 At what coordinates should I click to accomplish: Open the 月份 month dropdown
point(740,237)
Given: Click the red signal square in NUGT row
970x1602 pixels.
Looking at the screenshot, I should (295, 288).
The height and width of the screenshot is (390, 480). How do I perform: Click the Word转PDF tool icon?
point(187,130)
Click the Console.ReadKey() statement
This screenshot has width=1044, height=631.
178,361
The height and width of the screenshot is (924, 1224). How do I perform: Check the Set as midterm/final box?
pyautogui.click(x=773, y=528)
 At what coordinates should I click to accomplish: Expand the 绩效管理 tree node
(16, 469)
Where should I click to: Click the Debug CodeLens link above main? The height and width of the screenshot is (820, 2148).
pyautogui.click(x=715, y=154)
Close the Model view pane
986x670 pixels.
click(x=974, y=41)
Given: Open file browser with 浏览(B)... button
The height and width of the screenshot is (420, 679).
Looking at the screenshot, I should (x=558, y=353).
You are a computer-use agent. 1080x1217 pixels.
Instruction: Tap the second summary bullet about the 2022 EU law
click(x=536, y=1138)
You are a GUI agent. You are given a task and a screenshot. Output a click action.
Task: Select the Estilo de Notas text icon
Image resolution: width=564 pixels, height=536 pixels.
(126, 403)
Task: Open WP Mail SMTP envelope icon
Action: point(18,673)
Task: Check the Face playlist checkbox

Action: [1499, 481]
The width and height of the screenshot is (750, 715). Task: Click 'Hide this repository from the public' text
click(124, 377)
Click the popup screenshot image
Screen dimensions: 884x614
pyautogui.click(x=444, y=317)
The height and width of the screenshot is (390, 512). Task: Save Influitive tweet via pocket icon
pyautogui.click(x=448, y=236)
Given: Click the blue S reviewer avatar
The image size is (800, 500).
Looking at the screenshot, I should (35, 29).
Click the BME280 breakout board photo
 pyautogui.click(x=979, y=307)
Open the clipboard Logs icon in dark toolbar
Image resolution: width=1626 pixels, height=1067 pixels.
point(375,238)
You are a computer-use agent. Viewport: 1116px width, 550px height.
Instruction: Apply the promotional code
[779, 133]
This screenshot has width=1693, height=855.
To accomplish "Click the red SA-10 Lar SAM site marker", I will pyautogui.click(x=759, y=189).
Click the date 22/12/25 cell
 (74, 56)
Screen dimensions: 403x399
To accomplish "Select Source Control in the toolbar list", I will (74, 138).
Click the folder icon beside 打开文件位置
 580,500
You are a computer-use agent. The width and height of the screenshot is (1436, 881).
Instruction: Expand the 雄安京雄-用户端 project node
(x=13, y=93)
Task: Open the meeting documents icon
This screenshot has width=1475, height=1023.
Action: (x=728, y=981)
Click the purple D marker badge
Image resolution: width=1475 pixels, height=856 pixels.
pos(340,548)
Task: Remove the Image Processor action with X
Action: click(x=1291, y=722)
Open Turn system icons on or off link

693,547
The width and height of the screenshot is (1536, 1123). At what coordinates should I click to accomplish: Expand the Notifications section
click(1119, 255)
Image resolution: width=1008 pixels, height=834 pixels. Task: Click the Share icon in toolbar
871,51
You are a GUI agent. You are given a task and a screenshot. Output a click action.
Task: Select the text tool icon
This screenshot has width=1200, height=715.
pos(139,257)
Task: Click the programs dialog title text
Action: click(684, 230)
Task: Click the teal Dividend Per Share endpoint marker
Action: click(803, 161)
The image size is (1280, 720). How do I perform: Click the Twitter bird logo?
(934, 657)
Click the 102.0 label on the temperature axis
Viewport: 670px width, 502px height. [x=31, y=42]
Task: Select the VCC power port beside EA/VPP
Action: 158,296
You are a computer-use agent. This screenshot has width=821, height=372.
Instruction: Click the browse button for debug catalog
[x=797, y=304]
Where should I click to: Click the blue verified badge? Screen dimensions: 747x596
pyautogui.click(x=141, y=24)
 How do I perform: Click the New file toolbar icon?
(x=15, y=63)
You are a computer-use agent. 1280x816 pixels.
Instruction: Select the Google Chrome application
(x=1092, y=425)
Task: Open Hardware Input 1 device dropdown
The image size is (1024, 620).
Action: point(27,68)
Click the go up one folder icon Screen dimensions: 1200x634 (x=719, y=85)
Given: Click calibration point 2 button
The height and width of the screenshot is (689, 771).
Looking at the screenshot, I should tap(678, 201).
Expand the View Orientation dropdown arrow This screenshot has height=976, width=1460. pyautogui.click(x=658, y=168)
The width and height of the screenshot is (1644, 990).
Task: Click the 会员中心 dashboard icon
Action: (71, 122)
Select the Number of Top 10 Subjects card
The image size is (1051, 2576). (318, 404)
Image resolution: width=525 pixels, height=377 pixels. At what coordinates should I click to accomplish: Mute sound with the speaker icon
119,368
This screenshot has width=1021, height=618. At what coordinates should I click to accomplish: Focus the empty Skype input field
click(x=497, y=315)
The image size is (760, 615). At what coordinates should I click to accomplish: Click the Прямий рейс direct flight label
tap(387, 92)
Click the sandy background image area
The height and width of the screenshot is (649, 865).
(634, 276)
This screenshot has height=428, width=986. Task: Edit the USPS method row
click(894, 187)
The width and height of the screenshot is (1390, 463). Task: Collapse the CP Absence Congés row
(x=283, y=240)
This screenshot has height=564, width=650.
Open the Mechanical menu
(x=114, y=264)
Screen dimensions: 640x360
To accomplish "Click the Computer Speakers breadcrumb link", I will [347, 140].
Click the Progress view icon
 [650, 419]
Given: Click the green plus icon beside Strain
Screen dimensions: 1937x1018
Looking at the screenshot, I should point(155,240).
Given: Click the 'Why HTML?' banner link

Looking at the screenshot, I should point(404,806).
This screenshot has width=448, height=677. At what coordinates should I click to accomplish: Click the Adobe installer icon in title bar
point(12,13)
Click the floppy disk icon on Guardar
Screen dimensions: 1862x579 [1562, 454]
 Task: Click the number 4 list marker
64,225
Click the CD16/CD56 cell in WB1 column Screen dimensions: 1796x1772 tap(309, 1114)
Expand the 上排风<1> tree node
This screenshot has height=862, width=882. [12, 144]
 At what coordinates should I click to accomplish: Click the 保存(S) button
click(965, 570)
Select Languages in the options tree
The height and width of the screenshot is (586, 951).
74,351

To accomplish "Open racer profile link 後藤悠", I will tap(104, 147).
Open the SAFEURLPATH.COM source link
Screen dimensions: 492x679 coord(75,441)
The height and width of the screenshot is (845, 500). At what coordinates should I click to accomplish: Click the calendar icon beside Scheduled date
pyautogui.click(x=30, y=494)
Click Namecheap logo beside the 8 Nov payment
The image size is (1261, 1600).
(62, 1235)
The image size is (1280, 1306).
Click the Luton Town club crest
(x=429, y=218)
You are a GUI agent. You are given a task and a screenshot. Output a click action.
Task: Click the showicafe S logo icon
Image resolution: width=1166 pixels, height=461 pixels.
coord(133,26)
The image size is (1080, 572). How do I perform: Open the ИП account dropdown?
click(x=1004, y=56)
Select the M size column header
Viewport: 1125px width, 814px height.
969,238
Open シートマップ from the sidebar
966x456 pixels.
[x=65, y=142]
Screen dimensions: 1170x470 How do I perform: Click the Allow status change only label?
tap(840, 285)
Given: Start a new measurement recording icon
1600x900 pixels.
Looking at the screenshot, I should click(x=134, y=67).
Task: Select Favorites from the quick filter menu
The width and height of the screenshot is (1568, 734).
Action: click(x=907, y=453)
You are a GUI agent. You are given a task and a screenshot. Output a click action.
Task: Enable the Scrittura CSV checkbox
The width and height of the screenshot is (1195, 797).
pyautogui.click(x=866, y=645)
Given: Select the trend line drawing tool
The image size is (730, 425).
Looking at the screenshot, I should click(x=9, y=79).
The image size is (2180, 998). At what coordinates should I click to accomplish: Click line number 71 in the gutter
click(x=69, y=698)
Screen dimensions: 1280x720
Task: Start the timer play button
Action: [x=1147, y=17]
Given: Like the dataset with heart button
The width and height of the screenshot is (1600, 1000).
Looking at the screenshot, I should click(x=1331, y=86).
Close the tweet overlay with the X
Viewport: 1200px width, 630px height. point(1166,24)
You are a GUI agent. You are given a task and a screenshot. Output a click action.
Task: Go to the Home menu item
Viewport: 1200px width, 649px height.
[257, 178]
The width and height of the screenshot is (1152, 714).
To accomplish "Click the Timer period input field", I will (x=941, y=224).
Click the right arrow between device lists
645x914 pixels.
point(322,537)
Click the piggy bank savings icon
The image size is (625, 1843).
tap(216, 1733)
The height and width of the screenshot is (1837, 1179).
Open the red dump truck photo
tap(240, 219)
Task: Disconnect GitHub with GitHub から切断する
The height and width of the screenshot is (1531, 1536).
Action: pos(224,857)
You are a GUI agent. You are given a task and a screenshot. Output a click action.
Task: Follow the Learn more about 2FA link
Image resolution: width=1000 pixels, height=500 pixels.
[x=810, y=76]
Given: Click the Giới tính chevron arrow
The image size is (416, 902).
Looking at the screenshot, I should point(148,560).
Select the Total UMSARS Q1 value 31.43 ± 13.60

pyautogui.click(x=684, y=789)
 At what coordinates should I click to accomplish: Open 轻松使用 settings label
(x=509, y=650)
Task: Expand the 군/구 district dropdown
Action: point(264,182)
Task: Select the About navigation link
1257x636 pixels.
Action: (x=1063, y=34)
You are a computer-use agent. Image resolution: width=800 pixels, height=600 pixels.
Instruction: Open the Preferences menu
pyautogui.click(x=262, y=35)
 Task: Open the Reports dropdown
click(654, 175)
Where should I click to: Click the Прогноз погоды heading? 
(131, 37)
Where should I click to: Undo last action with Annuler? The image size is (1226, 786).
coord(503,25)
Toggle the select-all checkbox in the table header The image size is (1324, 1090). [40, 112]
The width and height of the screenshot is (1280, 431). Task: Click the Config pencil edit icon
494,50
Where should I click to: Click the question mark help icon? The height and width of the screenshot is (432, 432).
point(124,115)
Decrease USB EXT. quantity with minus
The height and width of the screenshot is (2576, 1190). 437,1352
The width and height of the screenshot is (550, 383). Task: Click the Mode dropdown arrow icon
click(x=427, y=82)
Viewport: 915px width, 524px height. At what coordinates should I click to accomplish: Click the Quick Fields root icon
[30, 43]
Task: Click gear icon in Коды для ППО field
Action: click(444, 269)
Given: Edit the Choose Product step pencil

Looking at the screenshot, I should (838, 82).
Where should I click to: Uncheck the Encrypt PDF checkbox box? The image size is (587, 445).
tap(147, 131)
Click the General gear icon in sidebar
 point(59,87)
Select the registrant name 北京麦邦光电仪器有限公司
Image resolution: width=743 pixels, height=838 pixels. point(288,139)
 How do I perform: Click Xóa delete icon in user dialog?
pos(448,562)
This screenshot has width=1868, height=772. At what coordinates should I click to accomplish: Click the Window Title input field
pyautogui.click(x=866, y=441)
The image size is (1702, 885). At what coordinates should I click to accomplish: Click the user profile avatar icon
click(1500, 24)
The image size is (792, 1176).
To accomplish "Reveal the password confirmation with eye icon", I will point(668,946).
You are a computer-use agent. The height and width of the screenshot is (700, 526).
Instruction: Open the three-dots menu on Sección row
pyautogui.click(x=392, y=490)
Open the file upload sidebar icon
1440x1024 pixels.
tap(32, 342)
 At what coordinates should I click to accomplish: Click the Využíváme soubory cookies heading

----------------

__Work instruction__.
Write out exactly the lines above from the line with "The image size is (730, 425)." through the line with "Task: Disconnect GitHub with GitHub から切断する", both of them included, and leave out all other lines.

__Completed exercise__.
The image size is (730, 425).
Looking at the screenshot, I should click(x=9, y=79).
The image size is (2180, 998). At what coordinates should I click to accomplish: Click line number 71 in the gutter
click(x=69, y=698)
Screen dimensions: 1280x720
Task: Start the timer play button
Action: [x=1147, y=17]
Given: Like the dataset with heart button
The width and height of the screenshot is (1600, 1000).
Looking at the screenshot, I should click(x=1331, y=86).
Close the tweet overlay with the X
Viewport: 1200px width, 630px height. point(1166,24)
You are a GUI agent. You are given a task and a screenshot. Output a click action.
Task: Go to the Home menu item
Viewport: 1200px width, 649px height.
[257, 178]
The width and height of the screenshot is (1152, 714).
To accomplish "Click the Timer period input field", I will (x=941, y=224).
Click the right arrow between device lists
645x914 pixels.
point(322,537)
Click the piggy bank savings icon
The image size is (625, 1843).
tap(216, 1733)
The height and width of the screenshot is (1837, 1179).
Open the red dump truck photo
tap(240, 219)
Task: Disconnect GitHub with GitHub から切断する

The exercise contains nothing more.